Apply what you read:
• 1. Answer these questions using the passage on the Huntington Beach oil spill.
(a) What are the two types of persistent forces that shape communities?
(b) How many gallons of oil does the passage say spilled?
(c) How long was the pipeline that ruptured?
• 2. Repeat the Huntington Beach oil spill passage word for word between "The recent oil" and "sheets and blobs.", inclusive.

Passage to read:
The recent oil spill along nearby Huntington Beach is a stark and unpleasant reminder of the vulnerable relationship we have with our coastal urban community and the technological infrastructure that supports it.
As ecologists, we understand that these systems are fragile and dynamic. Our communities are shaped through two types of persistent forces. They can either be constant presses, such as economic expansion, climate change or population growth. Or, in the case of oil spills, earthquakes and wildfires, they can be rapid pulses.
What began as a beautiful early fall Friday afternoon with beachgoers and boaters enjoying the nearshore ecosystem, transformed over the evening into a Saturday morning of soiled beachfront and imperiled wetlands with at least 30,000, and as much as 140,000 gallons of oil pooling in slicks and landing ashore in sheets and blobs.
The source of this ecological pulse was a foot-long rupture in a 40-year-old, 16-inch diameter, concrete encased 17-mile pipeline that connected a receiving station on the land to an oil derrick offshore. The cause is still being investigated, but was likely an anchor dragging from a large ship that displaced the pipe nearly 150 feet, eventually causing it to break and spew oil into the nearshore ocean community.
We are all stakeholders in the environmental management of our Southern California home. The risks from overburdened infrastructure are increasing and the costs of failure are high.

Data extract:

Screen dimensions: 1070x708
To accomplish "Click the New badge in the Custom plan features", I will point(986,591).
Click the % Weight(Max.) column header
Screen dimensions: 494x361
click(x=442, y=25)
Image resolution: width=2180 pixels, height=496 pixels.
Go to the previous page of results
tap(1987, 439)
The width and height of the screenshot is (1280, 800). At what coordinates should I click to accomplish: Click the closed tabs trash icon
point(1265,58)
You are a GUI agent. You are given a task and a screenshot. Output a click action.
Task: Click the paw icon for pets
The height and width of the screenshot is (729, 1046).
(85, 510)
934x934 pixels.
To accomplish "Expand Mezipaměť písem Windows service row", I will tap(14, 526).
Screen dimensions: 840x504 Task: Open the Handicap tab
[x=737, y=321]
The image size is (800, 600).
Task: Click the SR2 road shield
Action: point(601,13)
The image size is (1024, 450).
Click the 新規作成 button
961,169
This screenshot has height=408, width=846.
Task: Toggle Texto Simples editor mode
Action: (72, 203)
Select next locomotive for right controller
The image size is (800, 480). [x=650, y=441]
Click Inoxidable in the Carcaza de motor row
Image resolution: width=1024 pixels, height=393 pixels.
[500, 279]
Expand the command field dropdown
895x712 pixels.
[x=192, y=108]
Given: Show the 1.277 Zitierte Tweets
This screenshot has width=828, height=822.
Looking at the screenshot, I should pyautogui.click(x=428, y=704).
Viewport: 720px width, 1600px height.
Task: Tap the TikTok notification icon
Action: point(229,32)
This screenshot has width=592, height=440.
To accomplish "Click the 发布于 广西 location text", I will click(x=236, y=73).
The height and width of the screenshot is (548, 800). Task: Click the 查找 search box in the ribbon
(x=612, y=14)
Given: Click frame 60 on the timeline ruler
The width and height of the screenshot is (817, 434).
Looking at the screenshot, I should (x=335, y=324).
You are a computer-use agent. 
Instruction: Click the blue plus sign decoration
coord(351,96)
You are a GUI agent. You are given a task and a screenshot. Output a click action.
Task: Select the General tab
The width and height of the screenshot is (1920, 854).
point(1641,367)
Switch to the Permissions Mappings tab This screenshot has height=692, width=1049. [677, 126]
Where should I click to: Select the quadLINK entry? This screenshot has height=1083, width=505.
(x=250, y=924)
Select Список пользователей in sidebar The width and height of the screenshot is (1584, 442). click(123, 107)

Replies:
• 1.
(a) Constant presses and rapid pulses.
(b) At least 30,000 and as much as 140,000 gallons.
(c) 17 miles.

• 2.
The recent oil spill along nearby Huntington Beach is a stark and unpleasant reminder of the vulnerable relationship we have with our coastal urban community and the technological infrastructure that supports it.
As ecologists, we understand that these systems are fragile and dynamic. Our communities are shaped through two types of persistent forces. They can either be constant presses, such as economic expansion, climate change or population growth. Or, in the case of oil spills, earthquakes and wildfires, they can be rapid pulses.
What began as a beautiful early fall Friday afternoon with beachgoers and boaters enjoying the nearshore ecosystem, transformed over the evening into a Saturday morning of soiled beachfront and imperiled wetlands with at least 30,000, and as much as 140,000 gallons of oil pooling in slicks and landing ashore in sheets and blobs.